A consequence of common well being care methods is that nations like Denmark are additionally extra probably than the U.S. to take cost-effectiveness into consideration when deciding which vaccines to suggest and to whom. Though offering vaccines is mostly far cheaper than treating a illness, it nonetheless prices cash. For instance, within the U.Ok., which additionally has state-funded common well being care, flu vaccines aren’t routinely beneficial for kids as a result of the pictures are less expensive in older adults. Comparable logic might clarify why the hepatitis B vaccine isn’t universally given at beginning in Denmark.
Loads of the dialogue on the December 5 ACIP assembly centered on hypothetical dangers from the hepatitis B vaccine in infants born to individuals who take a look at detrimental for the illness; there was little or no emphasis on the societal advantages of widespread vaccination.
With regards to concentrating on vaccination solely to people born to folks who’re identified to have hepatitis B, Jetelina says, “we’ve examined this earlier than.” Previous to 1991, the U.S. tried to vaccinate solely folks at excessive threat for hepatitis B. “Even when moms screened detrimental for hep B and the beginning dose was withheld, 1000’s of kids did find yourself contaminated by way of one other member of the family,” she says. In distinction, after ACIP beneficial a common beginning dose in 1991, instances declined dramatically: in youngsters, teenagers and younger adults as much as age 19, instances of acute hepatitis dropped by 99 % from 1990 to 2019.

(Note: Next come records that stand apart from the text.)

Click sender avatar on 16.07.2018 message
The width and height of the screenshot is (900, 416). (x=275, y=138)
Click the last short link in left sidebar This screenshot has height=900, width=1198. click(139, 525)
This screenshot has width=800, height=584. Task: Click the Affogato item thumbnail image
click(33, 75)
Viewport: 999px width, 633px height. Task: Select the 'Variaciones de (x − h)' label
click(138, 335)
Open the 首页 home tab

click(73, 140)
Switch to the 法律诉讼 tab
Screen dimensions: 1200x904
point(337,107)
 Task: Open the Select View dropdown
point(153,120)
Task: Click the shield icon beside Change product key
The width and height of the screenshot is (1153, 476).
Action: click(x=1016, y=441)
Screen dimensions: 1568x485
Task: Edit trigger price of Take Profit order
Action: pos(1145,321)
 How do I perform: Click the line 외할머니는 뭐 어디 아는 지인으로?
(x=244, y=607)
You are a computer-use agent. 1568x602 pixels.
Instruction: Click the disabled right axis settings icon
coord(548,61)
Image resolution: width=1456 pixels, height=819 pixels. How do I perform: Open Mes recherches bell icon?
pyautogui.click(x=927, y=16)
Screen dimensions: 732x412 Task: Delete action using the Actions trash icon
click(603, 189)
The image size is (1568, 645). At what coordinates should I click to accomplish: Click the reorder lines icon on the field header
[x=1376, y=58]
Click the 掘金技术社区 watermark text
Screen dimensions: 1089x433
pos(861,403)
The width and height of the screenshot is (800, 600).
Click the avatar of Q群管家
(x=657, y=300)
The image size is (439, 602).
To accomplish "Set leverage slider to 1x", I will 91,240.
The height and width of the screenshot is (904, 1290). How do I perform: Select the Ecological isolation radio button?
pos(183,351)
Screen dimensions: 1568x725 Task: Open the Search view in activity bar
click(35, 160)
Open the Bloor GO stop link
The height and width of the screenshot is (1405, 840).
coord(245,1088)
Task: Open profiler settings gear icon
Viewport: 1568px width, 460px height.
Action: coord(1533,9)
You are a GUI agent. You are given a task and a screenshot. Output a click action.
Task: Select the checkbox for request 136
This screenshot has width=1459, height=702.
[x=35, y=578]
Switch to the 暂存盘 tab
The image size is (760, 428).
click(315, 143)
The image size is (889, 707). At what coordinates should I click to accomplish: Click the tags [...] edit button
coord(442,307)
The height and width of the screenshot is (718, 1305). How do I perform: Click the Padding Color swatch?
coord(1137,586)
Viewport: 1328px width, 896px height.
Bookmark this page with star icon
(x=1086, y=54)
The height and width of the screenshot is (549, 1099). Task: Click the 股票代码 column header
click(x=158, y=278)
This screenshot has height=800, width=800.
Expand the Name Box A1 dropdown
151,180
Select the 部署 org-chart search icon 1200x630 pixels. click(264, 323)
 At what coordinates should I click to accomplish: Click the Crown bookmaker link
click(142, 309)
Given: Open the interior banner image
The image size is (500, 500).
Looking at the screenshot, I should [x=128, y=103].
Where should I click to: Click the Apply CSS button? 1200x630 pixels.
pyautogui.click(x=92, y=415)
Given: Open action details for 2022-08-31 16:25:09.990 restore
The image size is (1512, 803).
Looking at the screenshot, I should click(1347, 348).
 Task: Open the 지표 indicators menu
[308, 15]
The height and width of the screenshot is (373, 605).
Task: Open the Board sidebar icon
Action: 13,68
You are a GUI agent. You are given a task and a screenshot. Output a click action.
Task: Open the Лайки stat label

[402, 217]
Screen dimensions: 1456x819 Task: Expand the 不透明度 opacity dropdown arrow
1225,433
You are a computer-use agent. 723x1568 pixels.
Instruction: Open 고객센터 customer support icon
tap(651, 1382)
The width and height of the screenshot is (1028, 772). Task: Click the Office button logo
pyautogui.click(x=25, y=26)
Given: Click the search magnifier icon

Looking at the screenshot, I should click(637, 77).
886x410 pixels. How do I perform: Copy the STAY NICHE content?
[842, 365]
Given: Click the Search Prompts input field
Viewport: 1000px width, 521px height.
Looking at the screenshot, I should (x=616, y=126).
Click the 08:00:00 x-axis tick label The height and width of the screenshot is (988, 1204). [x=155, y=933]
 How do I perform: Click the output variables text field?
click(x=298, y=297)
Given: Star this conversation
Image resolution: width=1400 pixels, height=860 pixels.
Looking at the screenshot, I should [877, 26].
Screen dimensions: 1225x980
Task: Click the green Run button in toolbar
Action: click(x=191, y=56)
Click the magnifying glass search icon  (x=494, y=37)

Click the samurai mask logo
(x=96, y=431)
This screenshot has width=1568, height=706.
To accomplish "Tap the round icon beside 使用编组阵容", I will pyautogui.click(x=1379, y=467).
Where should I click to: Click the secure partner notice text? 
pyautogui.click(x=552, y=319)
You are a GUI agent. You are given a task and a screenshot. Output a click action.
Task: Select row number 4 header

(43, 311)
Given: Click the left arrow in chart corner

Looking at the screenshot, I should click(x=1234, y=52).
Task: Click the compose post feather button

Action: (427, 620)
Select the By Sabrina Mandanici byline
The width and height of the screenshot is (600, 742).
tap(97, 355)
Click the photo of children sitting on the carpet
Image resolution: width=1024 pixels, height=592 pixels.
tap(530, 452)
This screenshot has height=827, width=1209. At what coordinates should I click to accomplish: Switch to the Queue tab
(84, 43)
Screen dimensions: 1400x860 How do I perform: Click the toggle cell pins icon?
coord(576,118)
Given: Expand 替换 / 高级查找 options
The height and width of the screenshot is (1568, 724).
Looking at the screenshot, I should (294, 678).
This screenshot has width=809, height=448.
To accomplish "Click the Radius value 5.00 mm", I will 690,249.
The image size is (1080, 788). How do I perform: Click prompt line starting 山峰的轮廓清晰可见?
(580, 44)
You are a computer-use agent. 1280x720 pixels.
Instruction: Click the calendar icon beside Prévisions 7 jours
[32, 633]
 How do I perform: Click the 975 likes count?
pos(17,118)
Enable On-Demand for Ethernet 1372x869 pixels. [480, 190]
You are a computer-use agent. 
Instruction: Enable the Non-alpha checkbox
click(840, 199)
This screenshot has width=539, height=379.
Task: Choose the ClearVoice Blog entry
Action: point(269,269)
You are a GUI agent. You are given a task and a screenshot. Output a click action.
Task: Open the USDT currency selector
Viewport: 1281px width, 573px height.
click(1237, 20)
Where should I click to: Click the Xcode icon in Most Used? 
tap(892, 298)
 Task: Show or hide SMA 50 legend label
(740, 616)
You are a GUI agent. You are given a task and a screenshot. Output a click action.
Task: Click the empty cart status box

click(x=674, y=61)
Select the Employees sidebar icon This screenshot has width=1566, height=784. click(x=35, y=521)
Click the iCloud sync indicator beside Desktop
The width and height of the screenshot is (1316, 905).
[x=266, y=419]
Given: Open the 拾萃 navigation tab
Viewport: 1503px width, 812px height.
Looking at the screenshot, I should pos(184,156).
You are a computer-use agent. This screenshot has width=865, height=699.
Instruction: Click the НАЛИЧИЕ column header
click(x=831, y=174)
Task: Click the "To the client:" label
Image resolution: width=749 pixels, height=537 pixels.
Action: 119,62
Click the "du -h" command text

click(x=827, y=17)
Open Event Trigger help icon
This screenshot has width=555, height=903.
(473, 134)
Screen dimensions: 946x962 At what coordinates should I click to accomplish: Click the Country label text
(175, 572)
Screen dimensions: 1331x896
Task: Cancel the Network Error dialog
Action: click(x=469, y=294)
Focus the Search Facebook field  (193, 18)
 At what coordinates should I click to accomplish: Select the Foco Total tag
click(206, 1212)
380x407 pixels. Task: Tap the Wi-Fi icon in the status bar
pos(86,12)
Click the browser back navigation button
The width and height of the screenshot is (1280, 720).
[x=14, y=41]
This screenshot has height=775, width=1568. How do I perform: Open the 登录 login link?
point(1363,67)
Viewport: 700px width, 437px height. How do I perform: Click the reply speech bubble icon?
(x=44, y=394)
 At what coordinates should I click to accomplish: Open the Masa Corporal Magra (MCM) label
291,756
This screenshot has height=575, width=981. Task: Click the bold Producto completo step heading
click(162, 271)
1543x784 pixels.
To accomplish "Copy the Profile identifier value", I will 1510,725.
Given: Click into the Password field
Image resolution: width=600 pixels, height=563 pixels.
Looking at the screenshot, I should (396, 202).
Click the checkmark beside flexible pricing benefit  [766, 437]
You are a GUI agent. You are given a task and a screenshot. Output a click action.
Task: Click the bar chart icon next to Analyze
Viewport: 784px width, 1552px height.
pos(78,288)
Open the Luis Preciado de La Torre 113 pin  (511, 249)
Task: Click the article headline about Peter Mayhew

The push to change the U.S. hepatitis B vaccine advice suits right into a broader effort by the Trump administration and plenty of Republican lawmakers to prioritize particular person freedoms over collective motion. But sturdy public well being methods—and vaccination particularly—depend on collective motion to guard those that can not shield themselves, akin to immune-suppressed folks, older adults and younger infants.
“I’m involved about that,” Jetelina says. “If we land an excessive amount of on individualism, illnesses are going to come back again.”